The rectoanal inhibitory reflex (RAIR) is defined as “the transient decrease in the resting anal pressure ≥25% of basal pressure in response to rapid inflation of a rectal balloon with subsequent return to baseline.” It is elicited by inflating the intrarectal balloon located at the end of the microtransducer catheter with 10 to 30 mL of air and observing the change in resting canal pressures from baseline. The RAIR relies on an intact neuronal plexus and is absent in patients with Hirschsprung and Chagas diseases. It has also been demonstrated to be absent after a low anterior resection, coloanal anastomosis, or ileal pouch anal anastomosis.
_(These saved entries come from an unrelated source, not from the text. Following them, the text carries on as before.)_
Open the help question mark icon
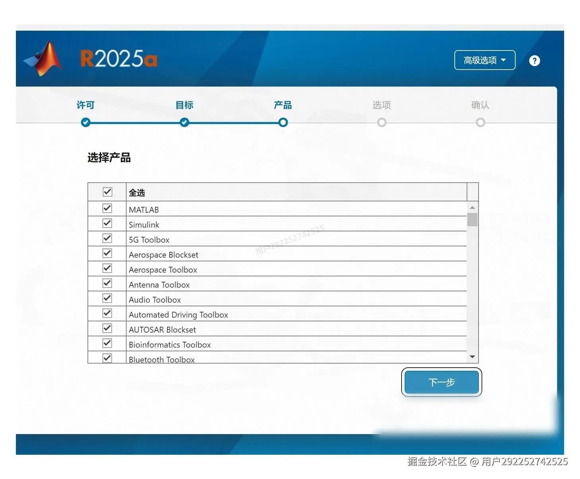Viewport: 580px width, 479px height. pyautogui.click(x=535, y=60)
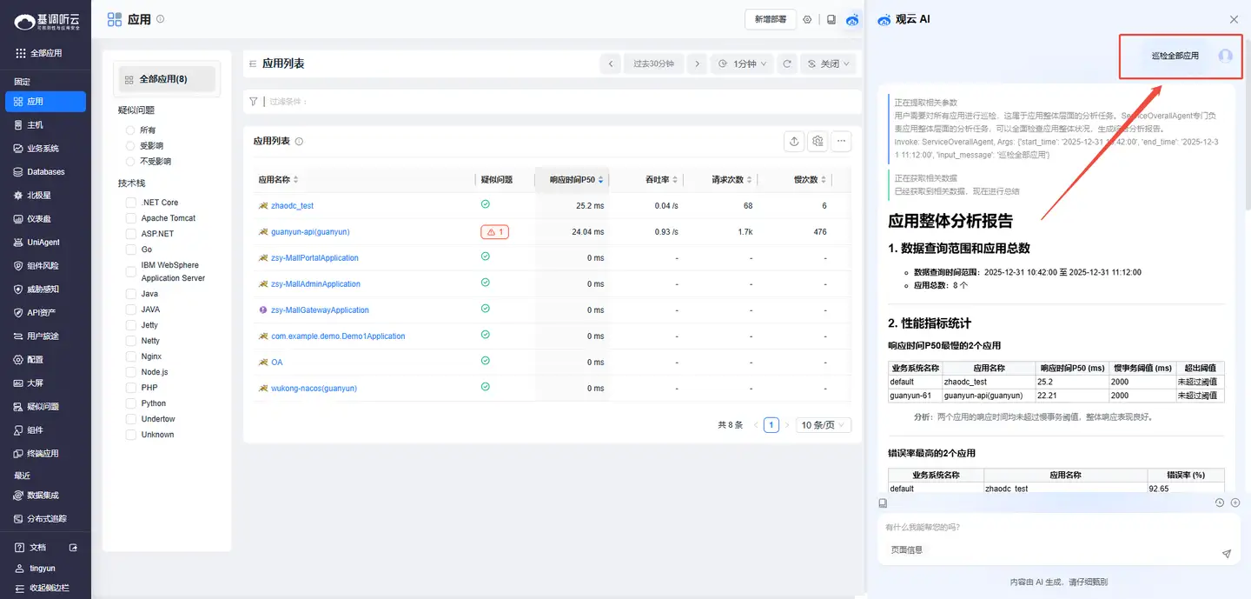Screen dimensions: 1251x599
Task: Click the export icon above application table
Action: (793, 142)
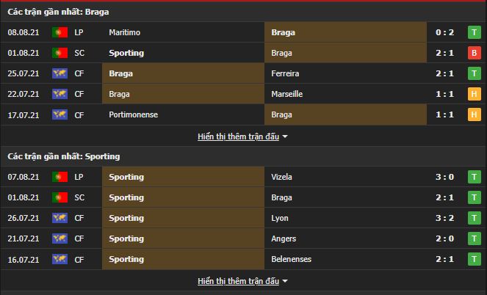Click Portugal flag icon in Maritimo row

click(x=59, y=32)
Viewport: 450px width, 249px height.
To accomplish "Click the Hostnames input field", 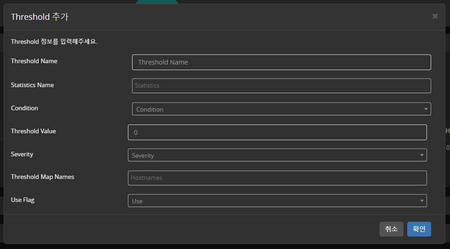I will pos(277,178).
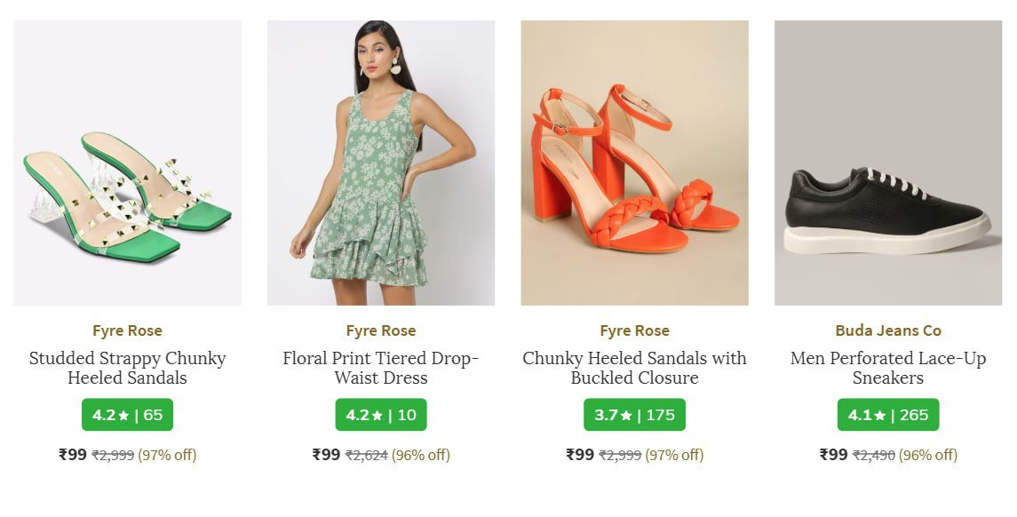Open the green studded sandals product image
The width and height of the screenshot is (1017, 517).
127,163
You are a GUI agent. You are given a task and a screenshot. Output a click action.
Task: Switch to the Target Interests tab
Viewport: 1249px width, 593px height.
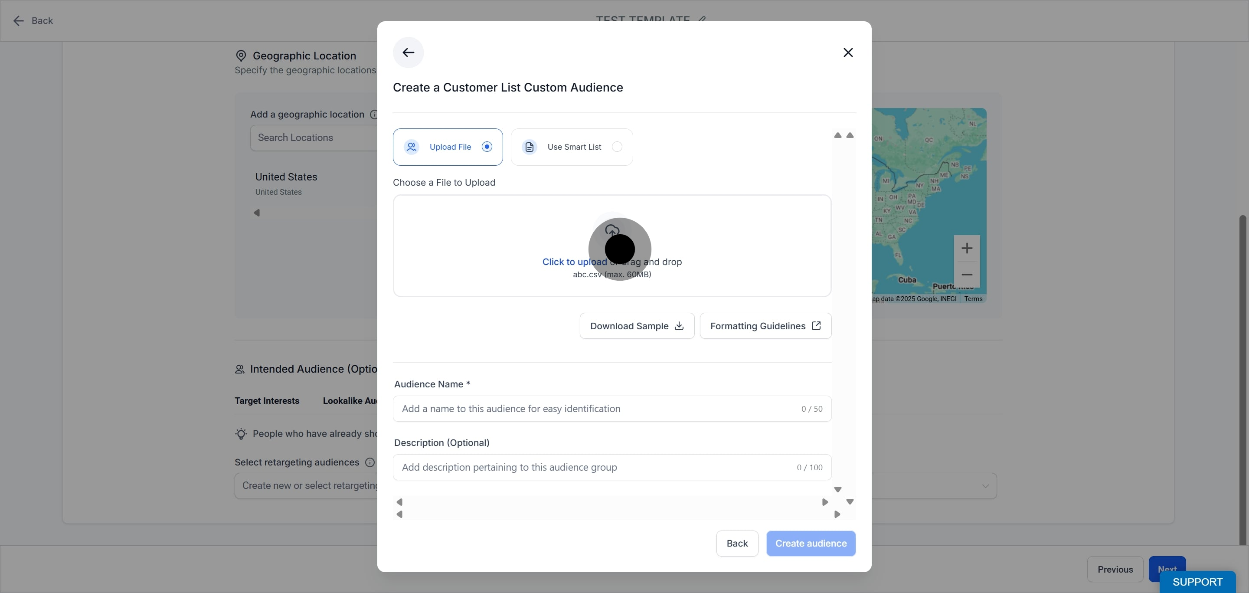coord(267,401)
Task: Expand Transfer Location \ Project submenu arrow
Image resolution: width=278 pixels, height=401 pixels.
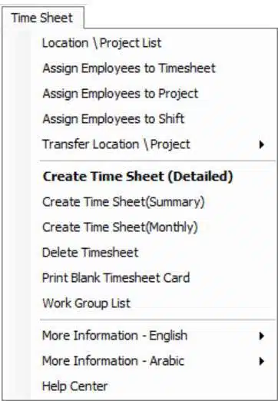Action: [x=261, y=144]
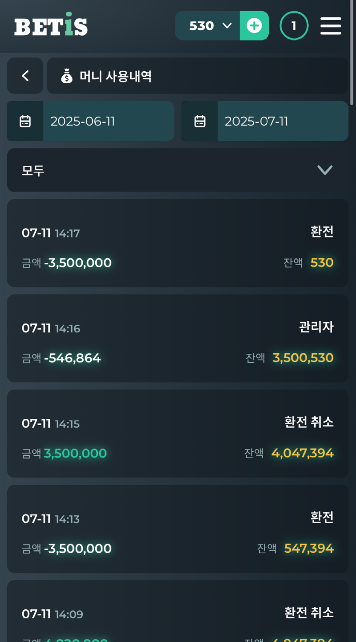Select the 2025-07-11 end date field
356x642 pixels.
click(x=283, y=121)
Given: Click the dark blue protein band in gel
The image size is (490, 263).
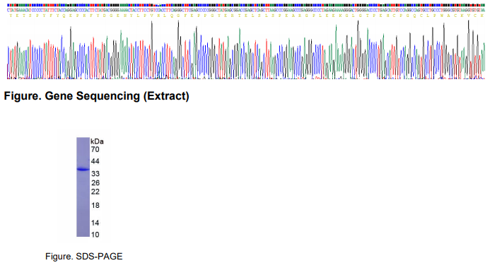Looking at the screenshot, I should click(x=83, y=169).
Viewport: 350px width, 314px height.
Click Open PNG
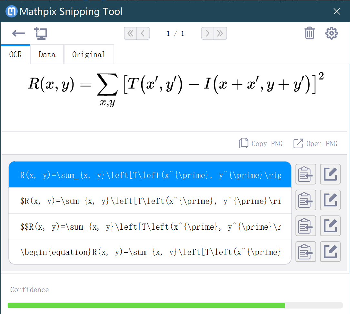[315, 143]
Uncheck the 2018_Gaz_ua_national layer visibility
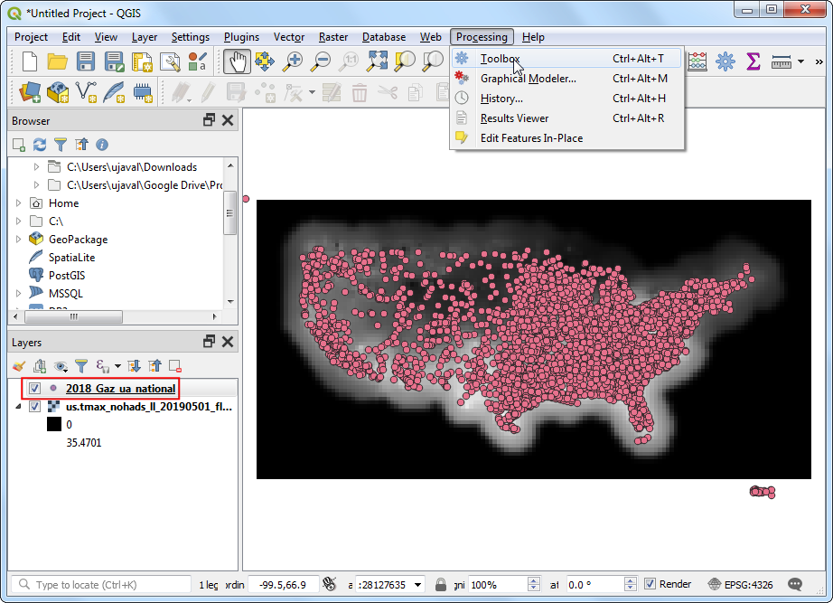Viewport: 833px width, 603px height. tap(35, 388)
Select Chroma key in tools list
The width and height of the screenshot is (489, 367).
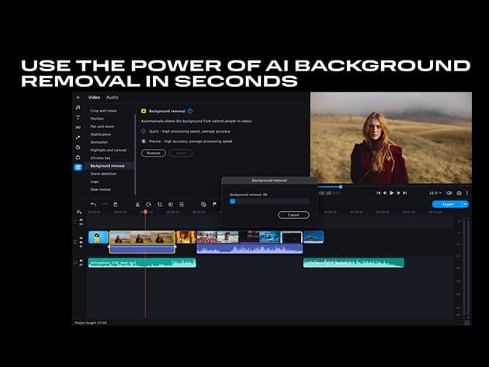click(101, 158)
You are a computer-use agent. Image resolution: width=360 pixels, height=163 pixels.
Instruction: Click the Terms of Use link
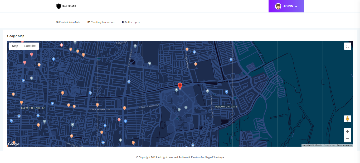(x=329, y=145)
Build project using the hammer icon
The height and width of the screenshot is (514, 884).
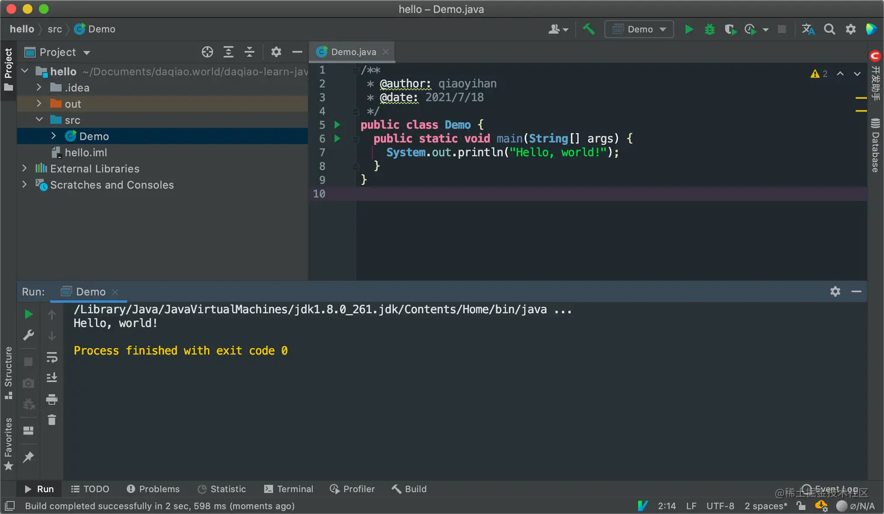(589, 29)
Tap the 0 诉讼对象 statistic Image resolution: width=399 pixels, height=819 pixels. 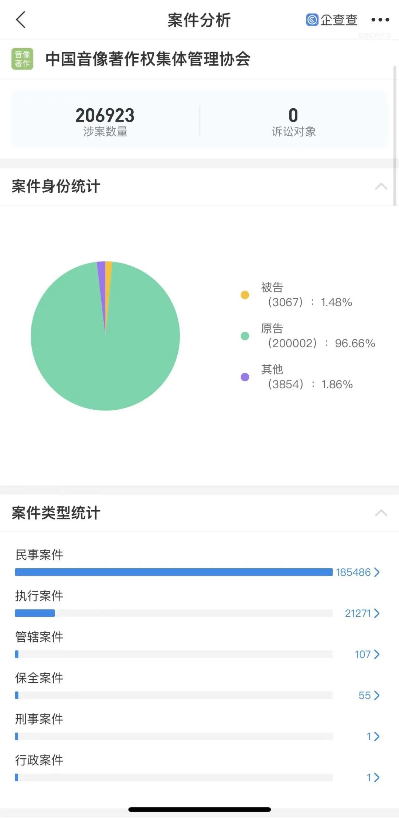click(293, 121)
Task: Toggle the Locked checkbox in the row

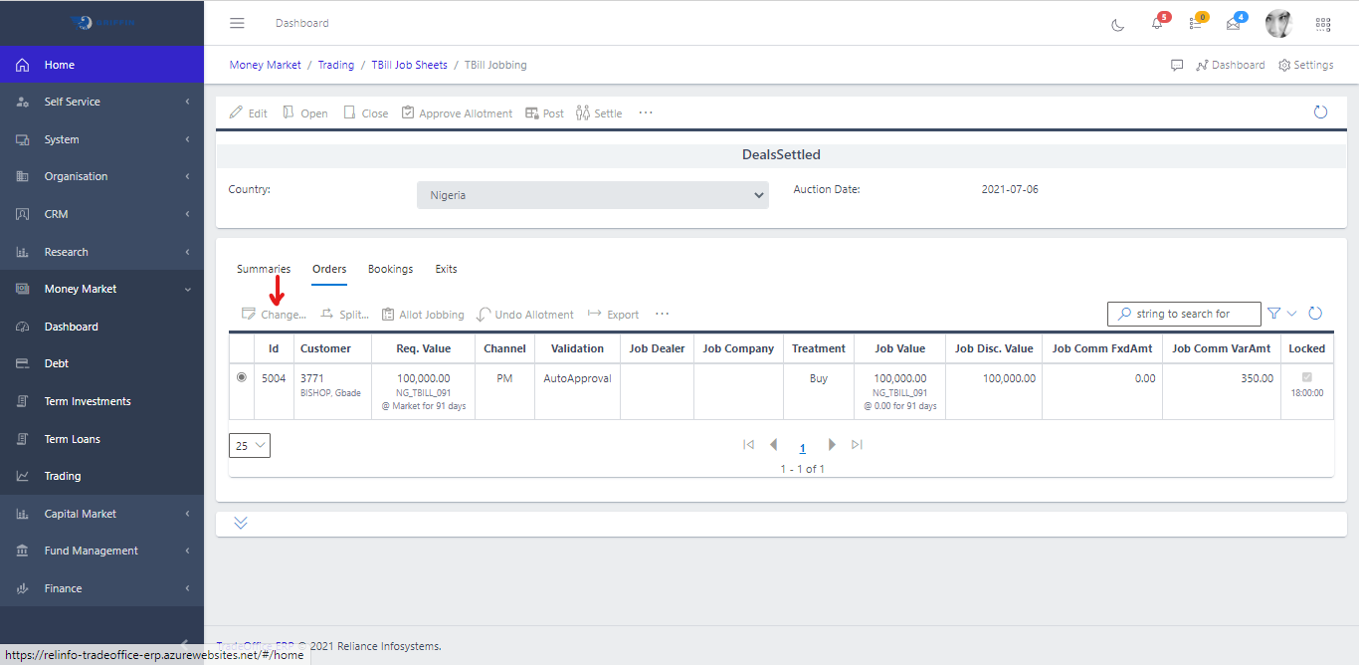Action: (x=1306, y=377)
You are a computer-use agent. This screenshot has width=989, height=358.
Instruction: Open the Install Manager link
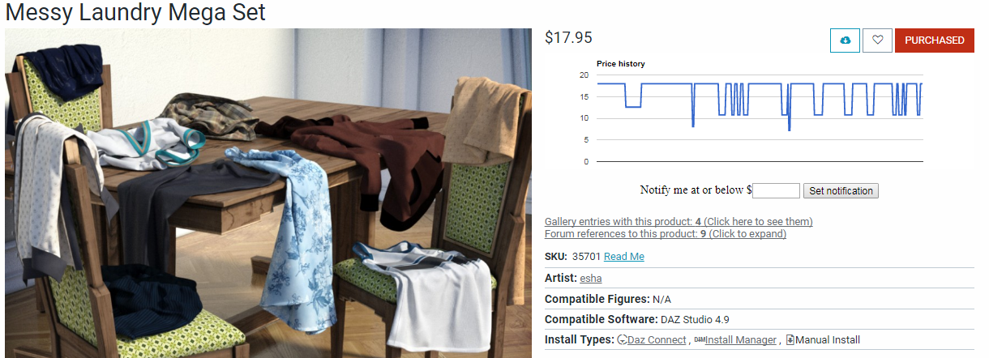(x=741, y=340)
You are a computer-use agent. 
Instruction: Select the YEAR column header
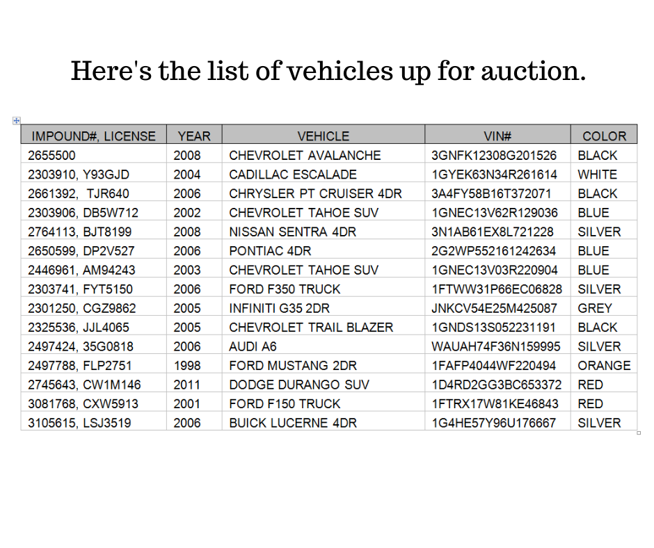194,134
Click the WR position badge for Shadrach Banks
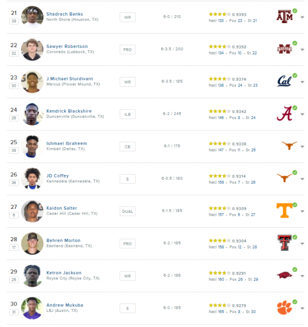This screenshot has width=308, height=327. (128, 17)
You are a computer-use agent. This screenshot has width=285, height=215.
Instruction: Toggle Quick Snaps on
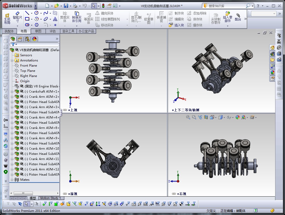(161, 17)
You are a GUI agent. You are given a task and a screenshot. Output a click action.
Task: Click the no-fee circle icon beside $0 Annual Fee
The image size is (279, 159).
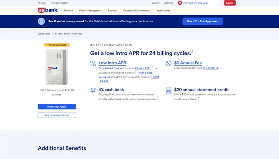tap(169, 63)
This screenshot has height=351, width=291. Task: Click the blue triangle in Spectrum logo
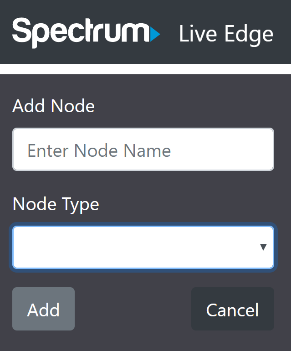(x=155, y=34)
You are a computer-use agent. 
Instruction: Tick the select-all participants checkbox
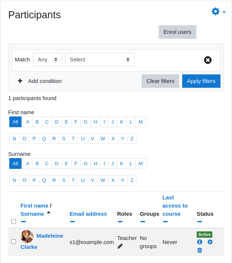(x=14, y=221)
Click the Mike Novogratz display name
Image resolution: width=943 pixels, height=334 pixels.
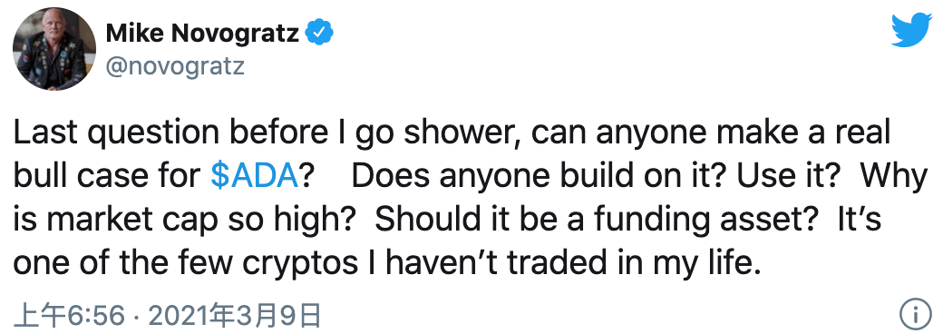(x=202, y=34)
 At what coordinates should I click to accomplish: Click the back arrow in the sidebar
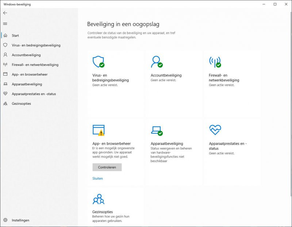[x=5, y=13]
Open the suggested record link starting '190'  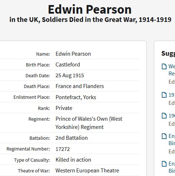click(172, 116)
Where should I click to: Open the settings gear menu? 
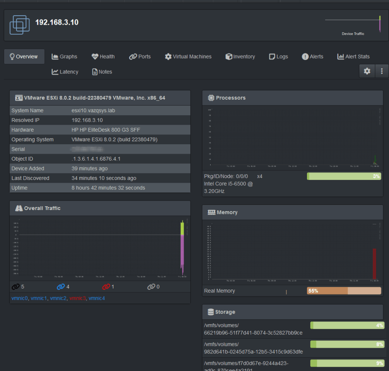pyautogui.click(x=367, y=71)
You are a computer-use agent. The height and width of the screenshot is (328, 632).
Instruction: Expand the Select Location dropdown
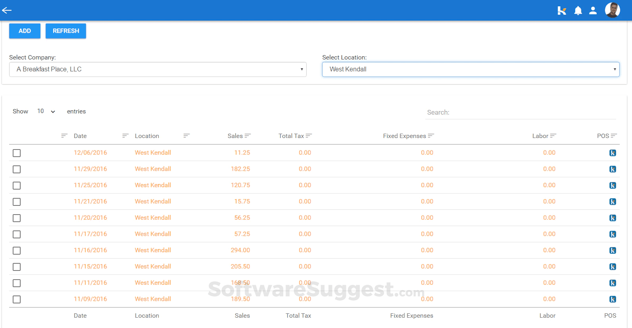[x=471, y=69]
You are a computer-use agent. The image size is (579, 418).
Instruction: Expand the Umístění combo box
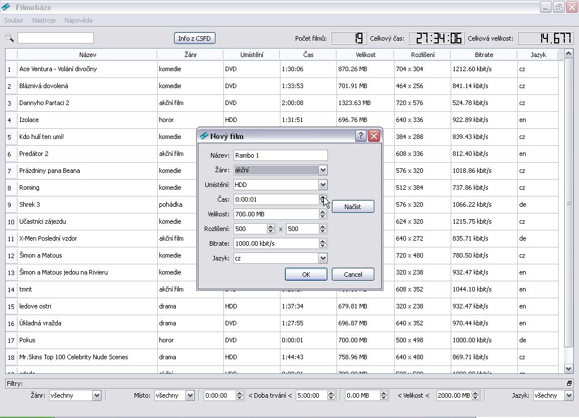click(x=323, y=185)
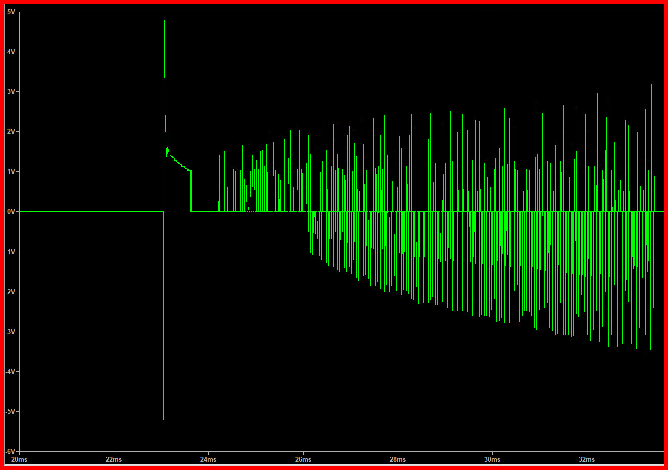Click the 0V axis label
Image resolution: width=668 pixels, height=470 pixels.
[11, 212]
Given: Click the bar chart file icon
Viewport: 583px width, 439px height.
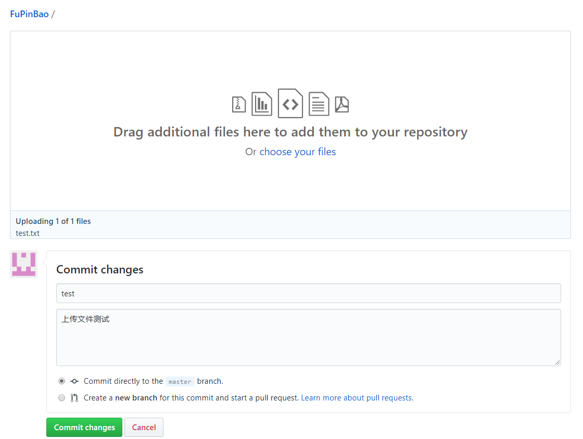Looking at the screenshot, I should click(x=262, y=104).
Rectal sensation can be measured with balloon distention or the barostat. The first sensation is typically elicited following 10 to 20 mL of air. As more air is introduced, the rectum distends, and the patient reports the urge to defecate and the maximum tolerable volume. Rectal compliance is calculated and reflects the ability of the rectum to accommodate to different volumes without altering rectal pressures. Low rectal compliance occurs in patients with inflammatory conditions of the rectum, and increased compliance has been observed in patients with diabetes, fecal impaction, and megarectum.
The rectal balloon expulsion test is an inexpensive method to assess the rectal evacuatory function. A latex balloon is inserted into the rectum and filled with air or fluid. This test can be performed in the sitting or supine position. This balloon is inflated to 50 mL, which the patient is then asked to extrude. If this is unsuccessful then the balloon is inflated to 100 mL. Failure to expel the balloon within 60 seconds suggests a pelvic floor problem.
Anal Endosonography
Endoanal ultrasound (EAUS) is an excellent modality to provide information on the integrity of the sphincter complex. This test is very well tolerated by patients, and in experienced hands it has a very high sensitivity for detecting defects in the IAS and the EAS. This is particularly important in patients with fecal incontinence in whom one suspects a breach in the sphincter that may be amenable to surgical repair.
Technique
A 360-degree rotating transducer allows circumferential assessment of the anal canal. It comes with a 7- and 10-megahertz (MHz) probe for the two-dimensional (2D) units and 13 MHz for the three-dimensional (3D) equipment ( Figs. 2-4 and 2-5 ). The 10-MHz frequency crystal gives a focal length of 1 to 4 cm, which is ideal for sphincter assessment. The patient receives a pretest enema. It is important to ensure there is no coexisting pathology such as an anal fissure or stenosis that would make probe insertion painful or difficult. The test is performed with the patient placed in the left lateral position. A hard cap that makes contact with the anal canal is useful for sphincter assessment whereas an inflatable balloon is needed to assess patients with a very patulous anus or for rectal tumors above the anal sphincters. Following careful insertion of the probe, images of the upper, middle, and distal anal canal are recorded. In the upper anal canal the landmark structure is the U -shaped puborectalis. The puborectalis is visualized as a white hyperechoic structure secondary to the skeletal muscle. This blends into the EAS in the mid-anal canal. In contrast, the internal anal sphincter is made up of smooth muscle, which is seen as a dark hypoechoic band on the ultrasound because of its large water content. It is maximally thickened in the mid-anal canal. In the mid-anal canal both the IAS and the EAS should form a complete ring ( Fig. 2-6 ). Anal sphincter injuries are characterized by a break in the muscular ring. A finger may be inserted on the vaginal introitus, the imprint of which can be seen on ultrasound, giving anterior orientation ( Fig. 2-7 ). A perineal body measurement is taken from the tip of the finger at the vaginal introitus through the thickness of the IAS. Normal perineal body measurements are 12 mm, and values less then 10 mm are suggestive of sphincter injury. In the lower anal canal, the EAS only is seen, which represents the subcutaneous component of the muscle.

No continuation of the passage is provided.